Treść dokumentu →
↓↓↓

Nie milkną echa ostatnich doniesień dotyczących przyszłości świętochłowickiego speedwaya. Przypomnijmy, że wstrzymana została modernizacja obiektu im. Pawła Waloszka i nie wiadomo czy prace zostaną wznowione.
Wiceprezes MS Śląska Świętochłowice – Michał Widera w mediach społecznościowych opublikował zdjęcie ze stadionu przy ul. Bytomskiej 40 z informacją, że w momencie jej publikacji mija tydzień jak wstrzymano pracę robotników, a ciężki sprzęt opuścił miejscowy stadion. W chwili obecnej uniemożliwia on jakikolwiek wyjazd na tor żużlowy, choćby w celu przeprowadzania treningów miejscowych adeptów. O ile przez okres zimowy jest to najmniejszym problemem, o tyle na wiosnę mogłoby to się zmienić.

↑↑↑

Dane →
↓↓↓

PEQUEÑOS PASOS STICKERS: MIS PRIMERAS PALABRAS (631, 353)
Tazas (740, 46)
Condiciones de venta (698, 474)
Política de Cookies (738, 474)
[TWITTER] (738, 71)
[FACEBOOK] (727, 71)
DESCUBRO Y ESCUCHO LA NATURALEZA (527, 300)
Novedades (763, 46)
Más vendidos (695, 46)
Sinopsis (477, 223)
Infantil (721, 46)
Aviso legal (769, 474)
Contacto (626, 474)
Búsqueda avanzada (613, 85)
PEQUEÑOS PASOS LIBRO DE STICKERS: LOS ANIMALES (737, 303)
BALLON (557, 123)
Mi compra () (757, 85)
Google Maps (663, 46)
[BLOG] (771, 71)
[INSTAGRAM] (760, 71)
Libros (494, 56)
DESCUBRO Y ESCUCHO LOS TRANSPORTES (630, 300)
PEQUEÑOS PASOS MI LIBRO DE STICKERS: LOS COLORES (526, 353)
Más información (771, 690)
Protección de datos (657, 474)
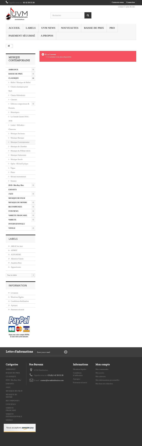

↑↑↑

Polecenia do wykonania →
a – Kto według tekstu o żużlu w Świętochłowicach opublikował w mediach społecznościowych zdjęcie ze stadionu przy ul. Bytomskiej 40?
b – Dopisz dalszy ciąg tekstu o żużlu w Świętochłowicach, zaczynając od miejsca, w którym się kończy.

Lista odpowiedzi →
a – Michał Widera, wiceprezes MS Śląska Świętochłowice.

b –
W klubie nikt nie chciał więcej komentować w tej sprawie, a w kuluarach mówiło się o braku pieniędzy na inwestycje. Jak się okazuje, faktycznie tak jest. Informuje o tym na swoim profilu w serwisie Facebook.com – Daniel Beger czyli obecny prezydent miasta. – W mijającym tygodniu spotkałem się na terenie OSiR Skałka z przedstawicielami firmy Mostostal Zabrze. Tematem spotkania było przygotowanie działań do podpisania porozumienia, które chcę zawrzeć z dotychczasowym wykonawcą remontu stadionu. Jest ono konieczne ze względu na uchybienia, jakie występują po obu stronach umowy, które skutkują działaniem na szkodę gminy Świętochłowice. Są to: brak zabezpieczenia środków finansowych na poszczególne etapy remontu, realizacja inwestycji niezgodnie z założeniami, w tym wycinka drzew. O braku pieniędzy ze strony Miasta Świętochłowice mówiłem od wielu miesięcy. Apelowałem do poprzedniego prezydenta, by nie podpisywał umowy „na kolanie”, nie mając gwarancji, że miasto będzie mogło sfinansować inwestycję.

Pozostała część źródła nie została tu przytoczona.